In the next two weeks, I can’t do much to improve my fitness a whole lot, so it’s all about:
- Staying sharp. All the hay is in the barn, ending with an incredible 8 mile run this morning that ended entirely too soon for my tastes. Every other session from now until the race is short, sweet, and swift compared to what would normally be on the plan.
- Recovery. I think I’m past the point of needing to untangle my head so much, so I’m going to do my best to be a SLEEP MONSTER from now until I leave. Additionally, I generally try to either stretch, roll, or use the recovery boots more days than not. I kicked this initiative off with a killer massage Sunday, and a great stretch yesterday. I will either stretch or roll EVERY DAY from now until I leave, it takes 5-10 mins and I have zero excuses not to besides laziness.
- Packing and preparing. This trip is unique in that I also need to bring all my diving gear so space is at a SUPER premium. I need to make sure I bring everything I need and not one ounce or square inch more. This will be much more effort than packing for Cleveland.
In terms of nutrition (day to day), I’ve sort of let things go for a few weeks, both because I’ve been consumed with other things and also to give myself a little bit of a break while my training was high enough to sustain it. Now that my hours are reduced, I have returned to tracking (food, diet quality, and weight) so I don’t gain during taper. That started yesterday. I need to make sure I’m eating ENOUGH good food and not a bunch of junk and be accountable for the bite of chocolate here and potato chip there before it gets out of hand.
I’m stronger and lighter than I have been in many, many years. I need to not fuck that up.
Maybe I’ll just wear a helmet the whole time… that’ll help, right?

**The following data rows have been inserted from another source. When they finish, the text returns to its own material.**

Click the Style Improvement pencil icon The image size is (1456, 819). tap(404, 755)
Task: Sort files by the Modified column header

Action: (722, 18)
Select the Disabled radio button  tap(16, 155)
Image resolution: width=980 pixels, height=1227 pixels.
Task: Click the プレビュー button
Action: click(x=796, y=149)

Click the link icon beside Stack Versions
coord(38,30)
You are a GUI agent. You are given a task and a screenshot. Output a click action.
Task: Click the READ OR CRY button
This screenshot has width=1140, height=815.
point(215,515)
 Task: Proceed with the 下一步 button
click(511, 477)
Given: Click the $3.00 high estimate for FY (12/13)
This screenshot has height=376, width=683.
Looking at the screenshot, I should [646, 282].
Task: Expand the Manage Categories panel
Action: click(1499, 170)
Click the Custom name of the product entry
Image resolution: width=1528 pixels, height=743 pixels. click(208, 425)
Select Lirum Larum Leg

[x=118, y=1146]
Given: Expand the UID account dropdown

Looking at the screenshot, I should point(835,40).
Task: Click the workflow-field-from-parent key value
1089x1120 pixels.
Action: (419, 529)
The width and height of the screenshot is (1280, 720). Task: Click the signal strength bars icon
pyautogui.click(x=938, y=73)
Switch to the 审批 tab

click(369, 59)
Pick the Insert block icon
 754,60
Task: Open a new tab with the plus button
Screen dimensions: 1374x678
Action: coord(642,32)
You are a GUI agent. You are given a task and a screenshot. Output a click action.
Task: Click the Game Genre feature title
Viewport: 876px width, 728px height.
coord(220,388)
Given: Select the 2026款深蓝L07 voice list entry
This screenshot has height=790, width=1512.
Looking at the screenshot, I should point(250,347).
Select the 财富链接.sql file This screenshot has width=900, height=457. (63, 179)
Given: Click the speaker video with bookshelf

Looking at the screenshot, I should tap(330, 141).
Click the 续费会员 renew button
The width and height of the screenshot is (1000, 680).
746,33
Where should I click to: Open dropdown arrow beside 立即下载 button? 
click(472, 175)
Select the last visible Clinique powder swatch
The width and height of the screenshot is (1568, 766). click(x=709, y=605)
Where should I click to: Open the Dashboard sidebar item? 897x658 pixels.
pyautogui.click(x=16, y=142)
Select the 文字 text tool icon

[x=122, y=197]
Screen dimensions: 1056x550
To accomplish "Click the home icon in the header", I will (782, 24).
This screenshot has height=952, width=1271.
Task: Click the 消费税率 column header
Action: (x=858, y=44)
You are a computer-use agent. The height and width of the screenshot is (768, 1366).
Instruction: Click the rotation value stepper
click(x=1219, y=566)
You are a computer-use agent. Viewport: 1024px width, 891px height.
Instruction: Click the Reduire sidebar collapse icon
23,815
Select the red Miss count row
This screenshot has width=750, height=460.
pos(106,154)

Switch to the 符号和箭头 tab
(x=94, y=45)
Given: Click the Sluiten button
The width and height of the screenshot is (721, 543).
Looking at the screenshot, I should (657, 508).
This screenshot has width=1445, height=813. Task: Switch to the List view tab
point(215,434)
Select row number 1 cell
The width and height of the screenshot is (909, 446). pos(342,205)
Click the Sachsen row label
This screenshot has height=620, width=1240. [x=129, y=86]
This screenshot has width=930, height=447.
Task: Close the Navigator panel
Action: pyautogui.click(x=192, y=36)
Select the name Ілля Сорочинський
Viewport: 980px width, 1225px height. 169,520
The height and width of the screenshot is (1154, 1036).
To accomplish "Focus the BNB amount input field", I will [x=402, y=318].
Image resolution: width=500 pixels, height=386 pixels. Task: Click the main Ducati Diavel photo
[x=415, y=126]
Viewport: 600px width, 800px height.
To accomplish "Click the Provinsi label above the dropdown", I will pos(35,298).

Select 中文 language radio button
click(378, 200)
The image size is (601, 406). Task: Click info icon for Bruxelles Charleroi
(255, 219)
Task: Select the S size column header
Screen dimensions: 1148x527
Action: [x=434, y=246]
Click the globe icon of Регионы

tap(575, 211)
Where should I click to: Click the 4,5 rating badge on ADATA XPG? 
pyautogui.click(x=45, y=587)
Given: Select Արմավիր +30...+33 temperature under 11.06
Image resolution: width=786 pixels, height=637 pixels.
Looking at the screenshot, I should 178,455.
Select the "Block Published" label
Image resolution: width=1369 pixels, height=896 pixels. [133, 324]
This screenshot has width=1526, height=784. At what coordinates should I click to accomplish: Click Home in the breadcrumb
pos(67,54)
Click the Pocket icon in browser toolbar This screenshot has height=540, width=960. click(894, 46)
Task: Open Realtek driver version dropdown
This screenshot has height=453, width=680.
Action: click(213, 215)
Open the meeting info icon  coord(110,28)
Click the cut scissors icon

And, that’s really the biggest goal for the next eleven days. I’ve got a great race in me, if I can resist succumbing to the self sabotage (eat whatever you want! you have more time since you’re training less so why don’t you go ahead and have a drink or four? why not squeeze in one more really long bike ride to make sure nothing’s changed since the last time you did that?) and keep my head on straight. My body is ready, my mind is ready, and if I can deliver myself to the start line no worse for wear, I have a chance to kick some serious ass next weekend.
Instead of being a dummy, it’s time to eat all the good food, do the EXACT sessions that coach set out months ago with a straight head, sleep all the sleeps, and listen to Willy Wonka on repeat because apparently that’s become this season’s power confident swaggy song, so I’ll use the hell out of it while it still has magic.